Calvin Remembers Richard Wevers
At Calvin, Richard Wevers kept a close eye on the text and the time. For 35 years, he made sure to equip his students in classical languages to accurately interpret Greek texts. And for 25 of those years, he served as the timer for men’s basketball games.
On January 21, 2026, Wevers passed away peacefully at Faith Hospice Trillium Woods. He was 92 years old.
Wevers’ desire to be precise when it came to teaching Greek and Latin texts to predominantly pre-seminary students came from a reverence for the text and a basic humility before it.
“He was kind, clear, and had an obvious love of the text,” said Mary Hulst, a former student of Wevers and now university pastor.
“He taught his students to respect the text and think carefully about its meaning for our lives,” said Ken Bratt, who had Wevers as a professor at Calvin in the 1960s and later served alongside him in the Classics department for many years. During part of that time, Wevers served as department chair.
Wevers thought deeply about the ancient world, but he also was an innovator at Calvin. In fact, Wevers was instrumental in bringing Calvin into the digital age.
Before coming to Calvin, after earning his doctorate degree in classical languages from the University of Wisconsin, Wevers began using computers to study Greek texts. To try to discover authorship of the text, the computer would compare its stylistic traits to another writing—just much faster than a human with hard copies could.
Before 1970, Calvin was only using computers for payroll and class lists. But by the turn of the decade, Wevers entered uncharted territory, teaching the first computer science class at Calvin: programming in FORTRAN.
While Wevers used computers to help in his own scholarship and ongoing learning, he was most concerned with how this newer technology could help others, mainly students and other scholars.
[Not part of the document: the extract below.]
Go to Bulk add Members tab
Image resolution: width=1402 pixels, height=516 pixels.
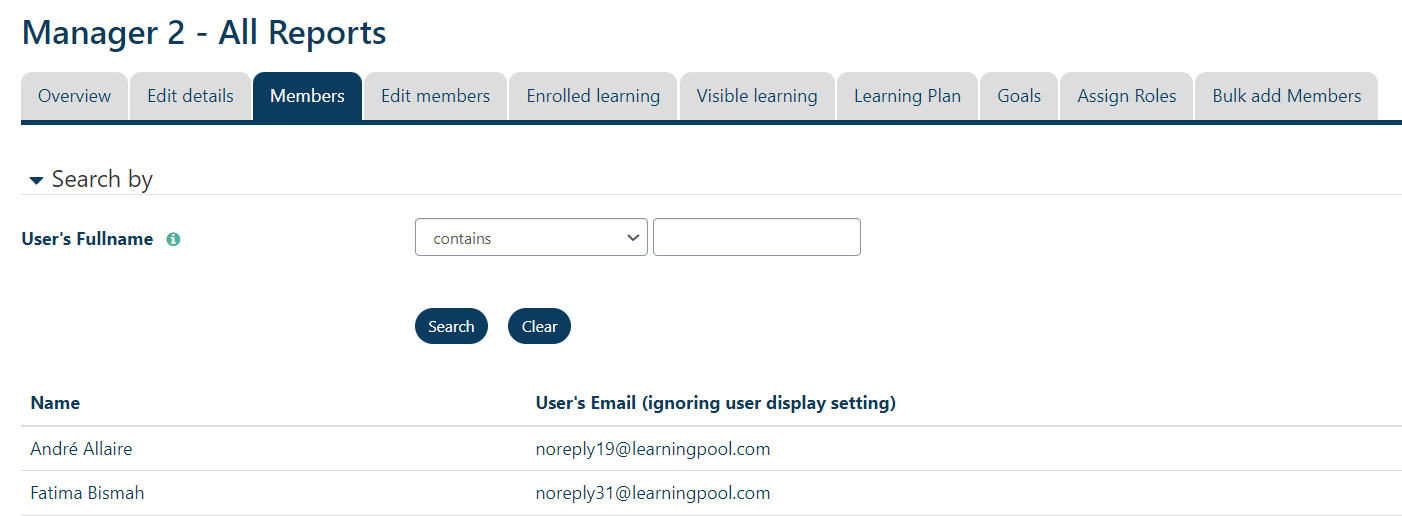1286,97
“Rich was always interested in creating computer drills that would help students learn Greek and Latin and search programs that helped scholars analyze Greek and Latin texts,” said Bratt.
And the foundations he laid are central to his ongoing legacy.
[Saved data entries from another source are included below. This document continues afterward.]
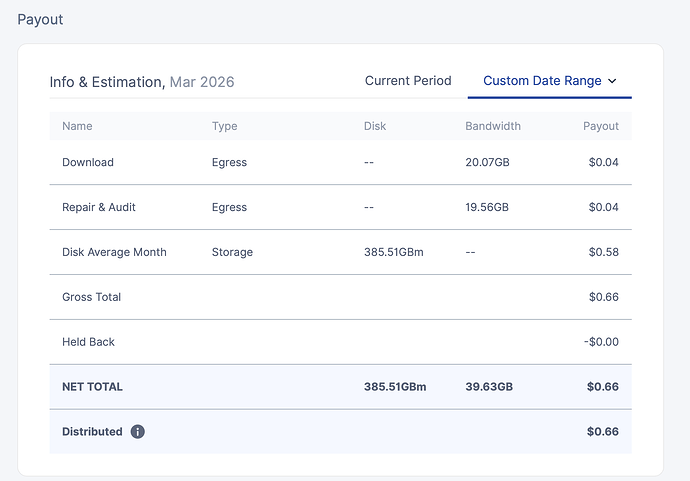Viewport: 690px width, 481px height.
Task: Select the Custom Date Range tab label
Action: [542, 81]
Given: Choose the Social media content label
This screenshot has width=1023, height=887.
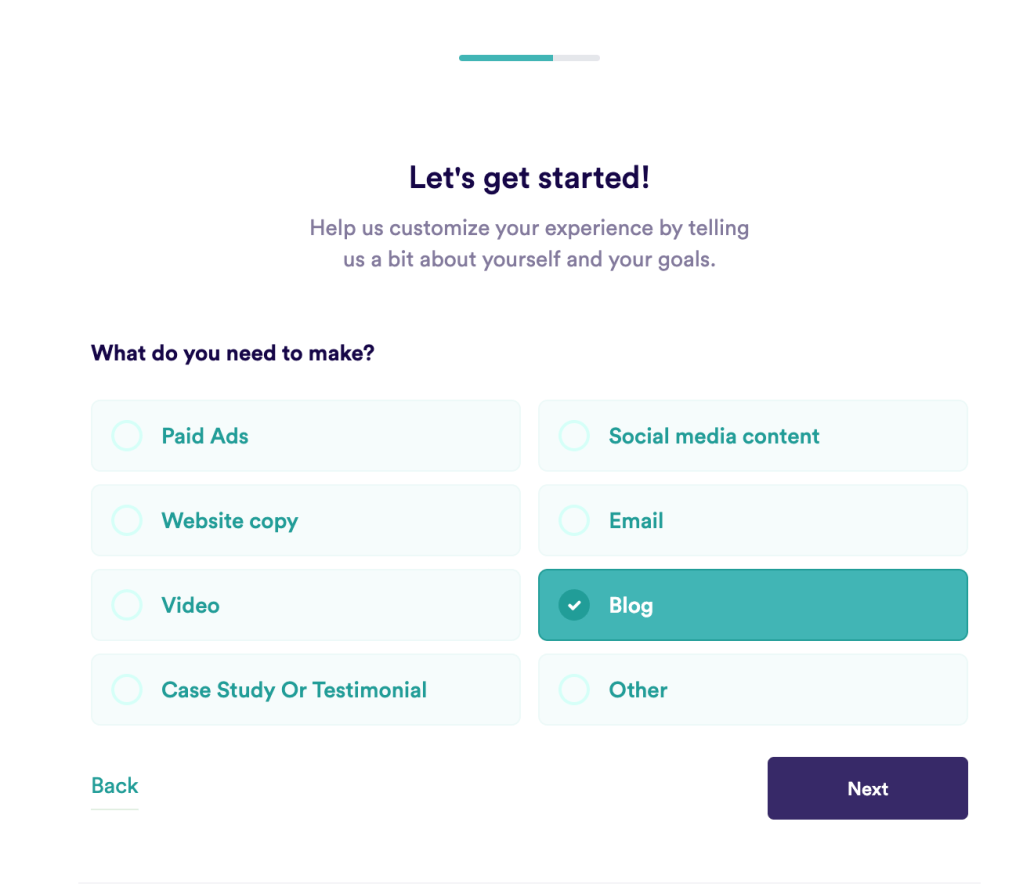Looking at the screenshot, I should pos(714,436).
“He’s equipped a generation of future pastors with skills for interpreting the Greek text of the New Testament. He’s also built a record of outstanding computerized reference works on John Calvin’s Latin Bible and two editions of Calvin’s Institutes.”
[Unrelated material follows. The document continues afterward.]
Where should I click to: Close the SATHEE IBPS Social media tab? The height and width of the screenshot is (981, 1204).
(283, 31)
His legacy will also live on through a named scholarship he and his wife Sylvia set up in their name and through a regular gathering of retirees for which he was a founding member. Wevers was the last surviving member from the original group of retirees.
“In his retirement years his kindness continued,” recalls Hulst. “He was part of the ‘emeritorium’ that met every morning for coffee, and we would pass in the hall almost daily. He always greeted me with a warm smile and a kind comment.”
And even as he struggled with dementia in recent years, his precision and love for languages remained steadfast as he could still recite the Lord’s Prayer in both Latin and Dutch and would read from the Greek Bible.
Wevers is survived by his wife of 69 years Sylvia, and three of their children: Jan (Dick) Wilkins, June (Dale) Bloem, and Jackie (Jim) Henderson, eight grandchildren, and 12 great-grandchildren. He was preceded in death by his daughter Judy (Dan) Bode.